Snohomish County COVID-19 case rate continues to drop but it is still above Washington state targets set for the next re-opening step.

Dr. Chris Spitters, Snohomish Health District Health Officer, gave an update on the county's status on Sept. 8.

The two-week rolling average has gone down to 48.3 cases per 100,000 people, however the target set by state officials to continue reopening steps is 25 cases per 100,000 people.

Snohomish County reached a peak of nearly 100 cases per 100,000 people at the end of July, but has had a steady decline in cases since then.

"We've had five straight weeks of successive decline," said Spitters. "Hospitalizations vary day-to-day but it's a long-term decline as well, so that's good."

Hospital occupancy had been above 70 percent, but has been lower for the past few weeks.

One of the other biggest problems for the county is contact investigation.

"We still have about 20 percent of cases that are not responding to our calls," said Spitters. "If you get a call that you think might be potential spam, please go ahead and answer. If it's a phishing attack please hang up, but if it's the health district stay on the line."

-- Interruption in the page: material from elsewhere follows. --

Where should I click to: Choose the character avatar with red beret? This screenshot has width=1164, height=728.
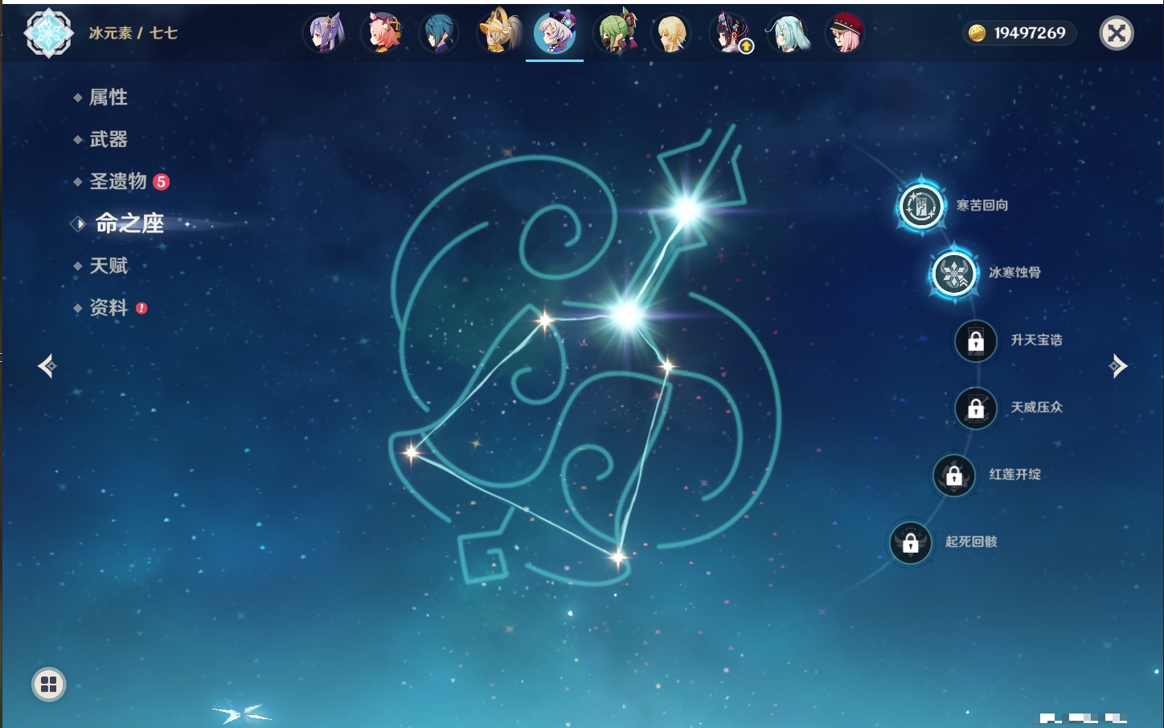[845, 34]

The county's performance is in line with other Puget Sound communities, however the state is setting targets at a 90 percent response rate for case investigations.

Currently, about 3.9 percent of COVID-19 tests come back positive.

"Our goal is to get around 2 percent, and that is getting better, but we still have a ways to go to reach that target," said Spitters.

Testing availability has been expanded, especially for those who need tests for employment requirements, healthcare/surgery requirements or for travel-related purposes.

"Our turnaround time is three to four days and there is no means for us to rush results to meet individuals' deadlines," said Spitters.

"So incorporate that delay into your planning," he said.

The availability of tests may be reduced in the future if demand outpaces capacity for them, said Spitters.

Testing is strongly encouraged for those who have a fever, shortness of breath, fatigue, muscle or body aches, headaches, sore throat, congestion, runny nose or those who have close contact to a confirmed case.

Updates about where testing is available can be found at snohd.org/503.

A former COVID-19 patient, local Maria Coghill, who is a 44-year-old in good health, also described her experience with the disease during the county update.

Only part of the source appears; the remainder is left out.